En Belgique cependant, les événements se précipitent : « Bruxelles, le 4 août 1914, 9 h. 40. Le ministre d’Allemagne informe ce matin le ministère des Affaires étrangères belge que, par suite du refus du gouvernement belge, le gouvernement impérial se voit obligé d’exécuter par la force des armes les mesures de sécurité indispensables vis-à-vis des menaces françaises. Signé : Klobukowski. »

« Bruxelles, no 103, 11 h. 46. Nous venons d’assister à une séance inoubliable. Le Parlement tout entier, sans distinction de partis, a acclamé le Roi, qui, dans un discours éloquent et très énergique, a déclaré que la patrie était en danger et saurait défendre son indépendance jusqu’au bout.

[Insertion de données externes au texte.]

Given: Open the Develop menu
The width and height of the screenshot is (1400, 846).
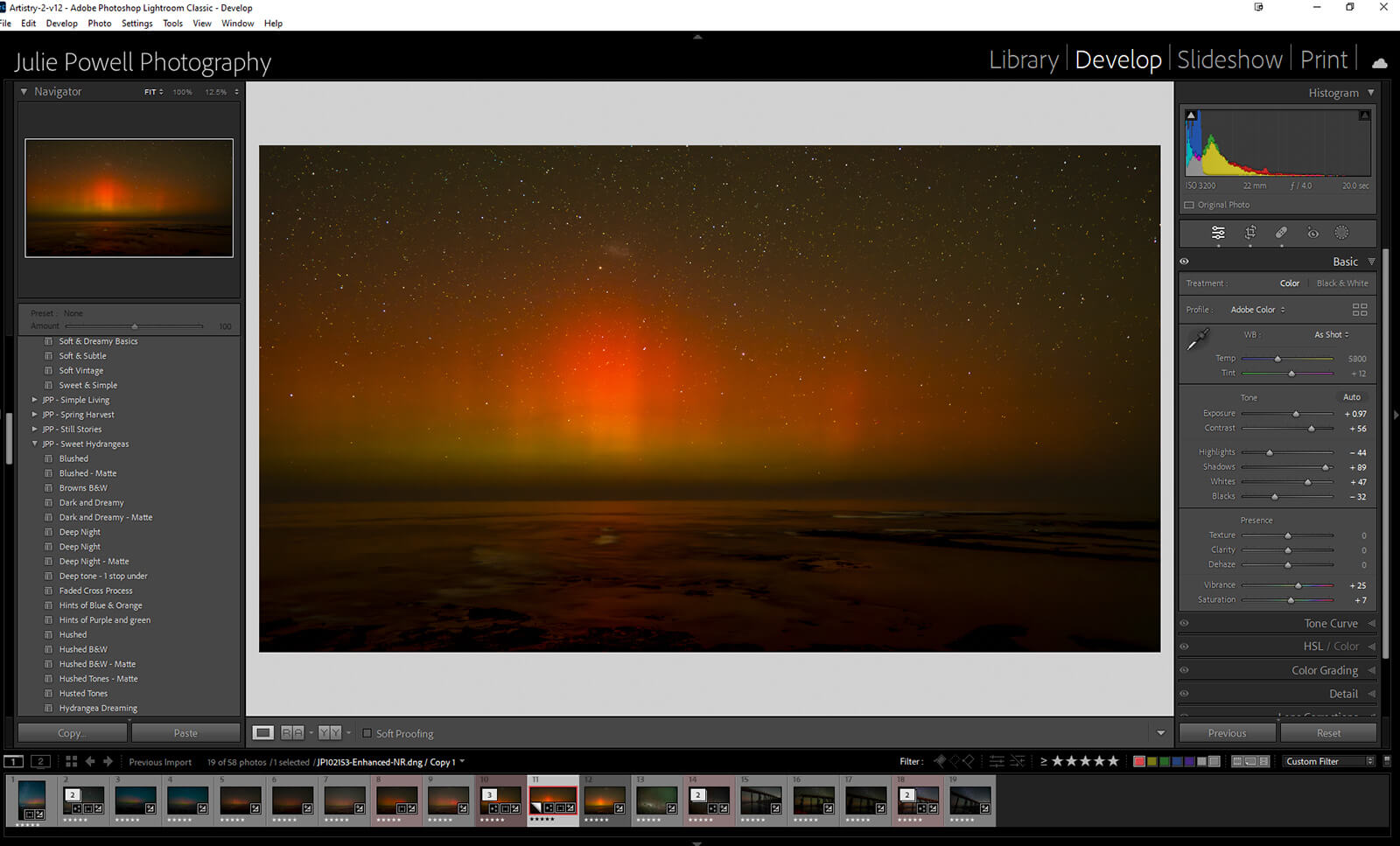Looking at the screenshot, I should coord(61,24).
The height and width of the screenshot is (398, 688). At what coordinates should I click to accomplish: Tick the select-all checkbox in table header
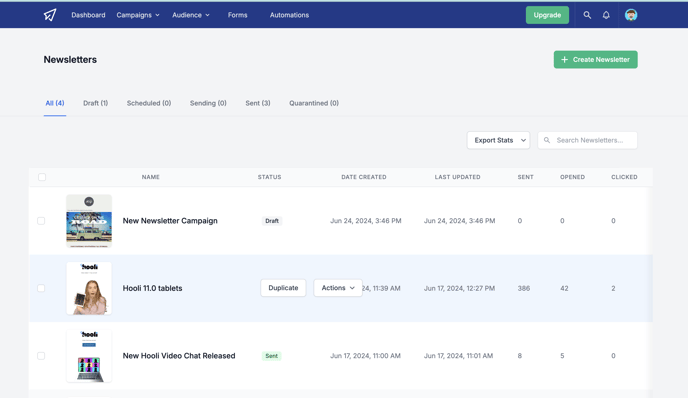[x=42, y=177]
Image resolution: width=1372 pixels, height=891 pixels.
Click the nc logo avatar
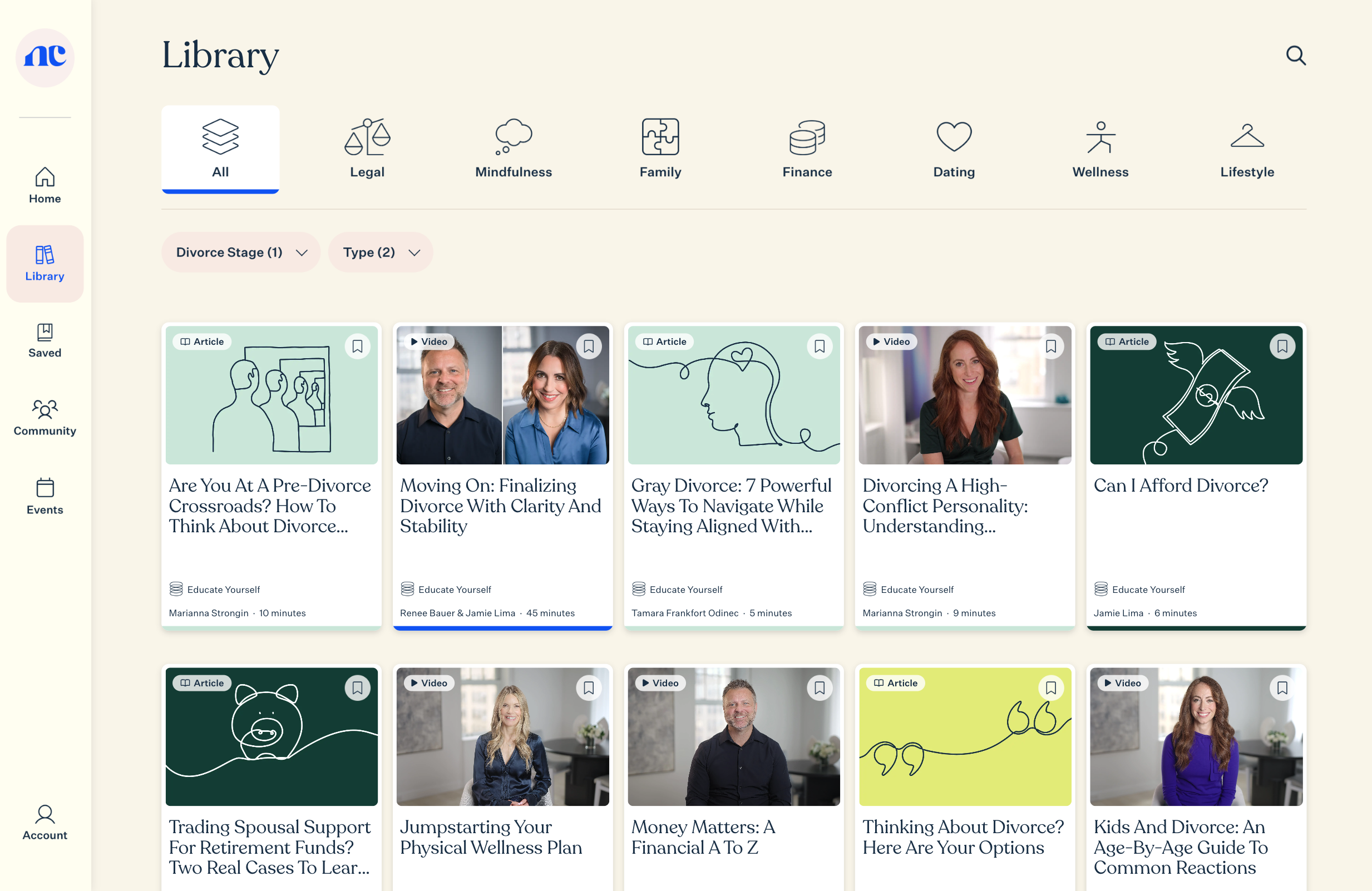tap(45, 57)
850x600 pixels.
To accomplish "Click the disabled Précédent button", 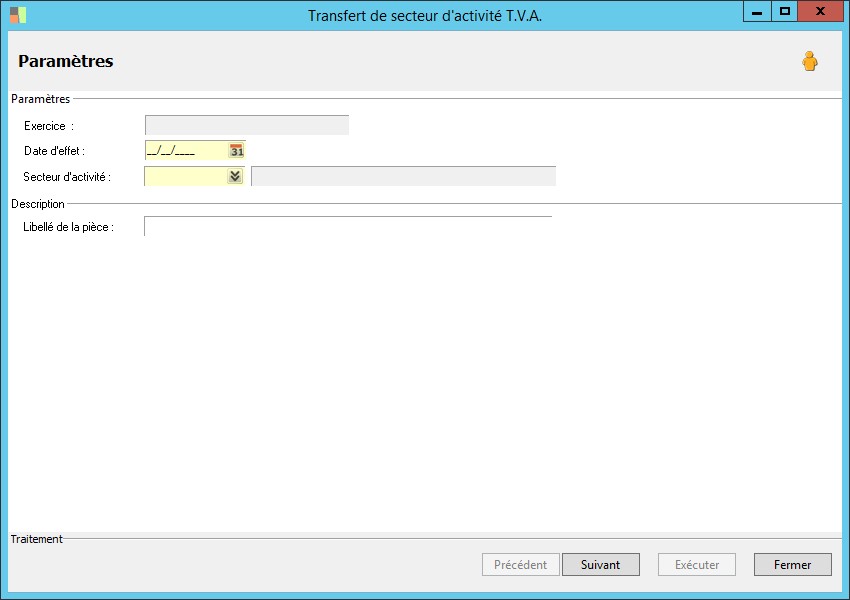I will pyautogui.click(x=520, y=565).
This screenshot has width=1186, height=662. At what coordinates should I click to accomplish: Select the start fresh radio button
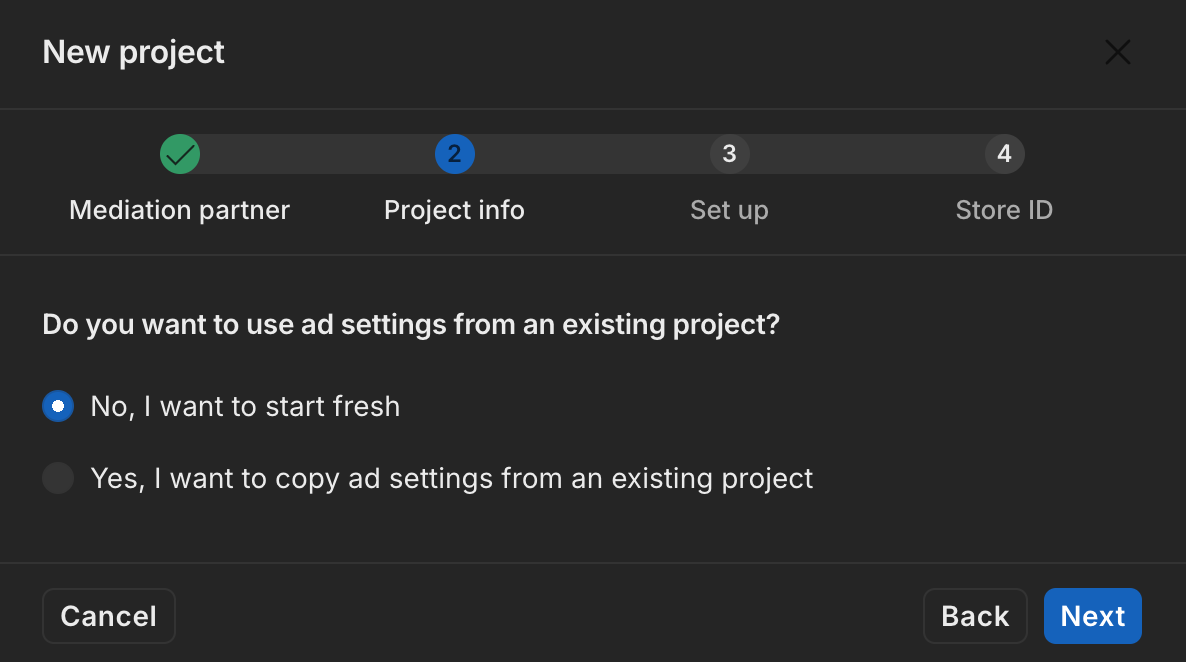click(x=58, y=406)
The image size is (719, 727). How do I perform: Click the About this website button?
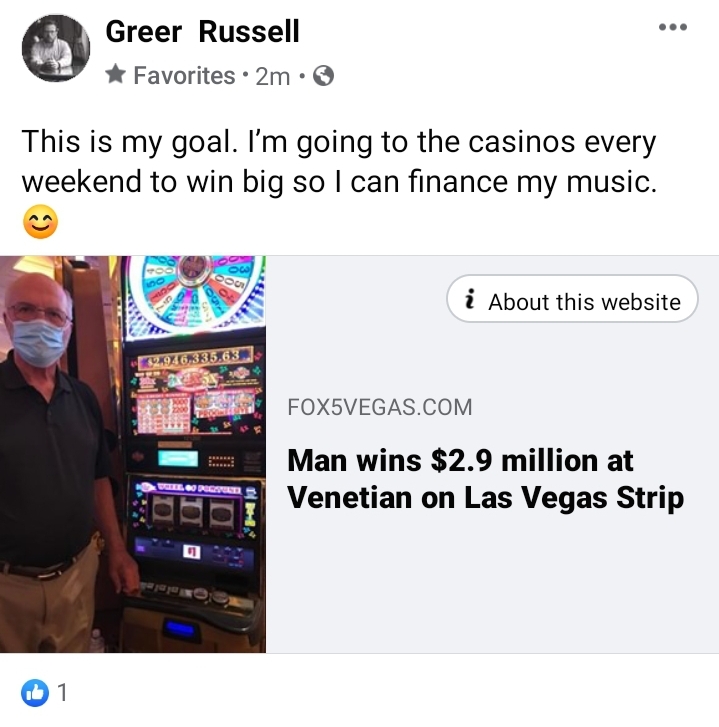[x=572, y=299]
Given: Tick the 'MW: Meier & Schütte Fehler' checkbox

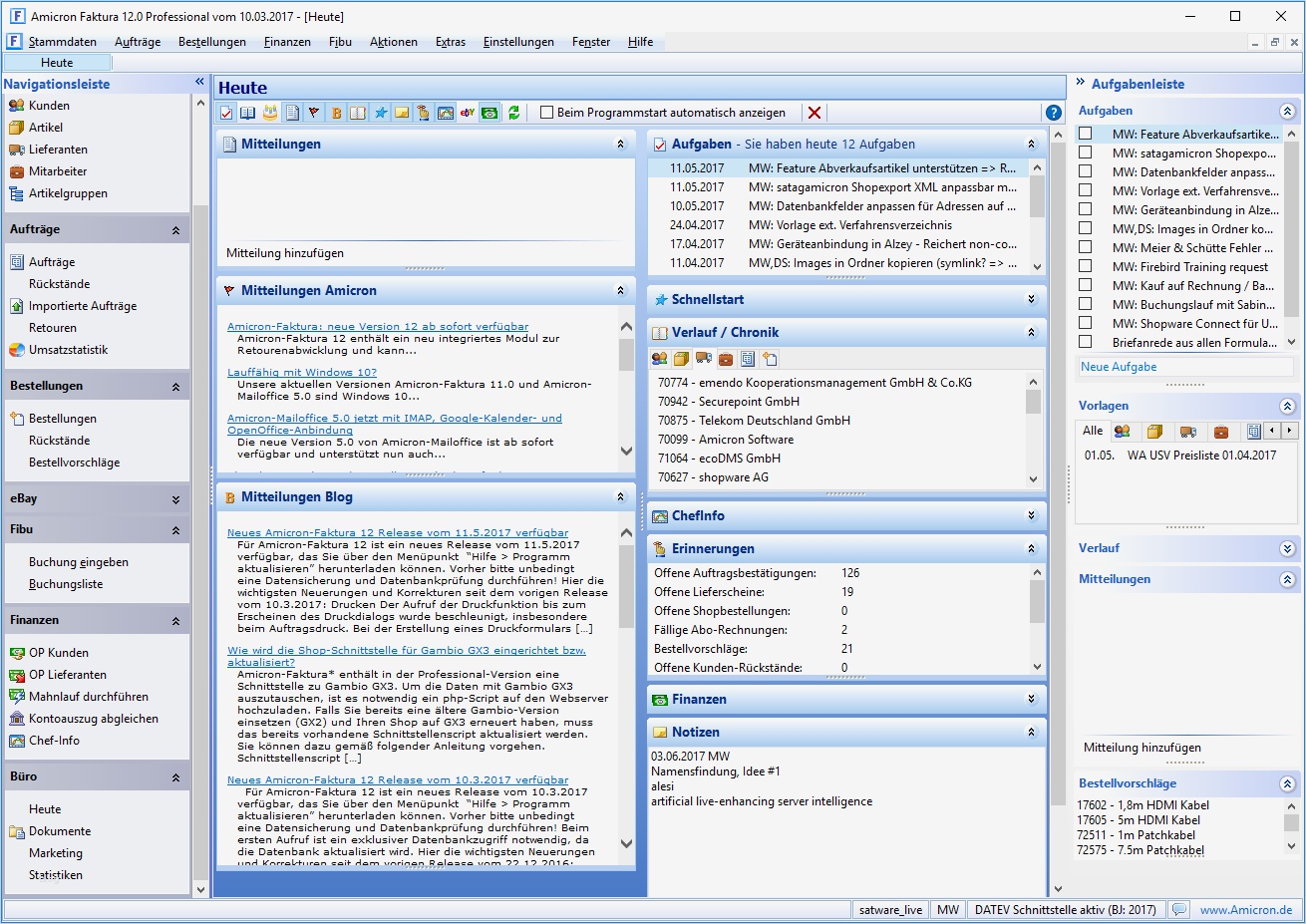Looking at the screenshot, I should click(1086, 247).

Le président du Conseil a lu ensuite, au milieu d’un profond silence, l’ultimatum allemand, la réponse du gouvernement royal et la lettre, adressée ce matin au ministère des Affaires étrangères, par laquelle M. de Below déclare que le gouvernement impérial « assurera au besoin par la force des armes les mesures de nécessité exposées comme indispensables vis-à-vis des menaces françaises ». M. de Broqueville a lu ensuite une déclaration du gouvernement faisant appel à l’union de tous les partis en face du péril qui menace la Belgique et il a terminé par ces mots : « Un pays qui défend son indépendance peut être vaincu ; mais il ne sera jamais soumis. " Cette séance s’est achevée au milieu de l’enthousiasme. »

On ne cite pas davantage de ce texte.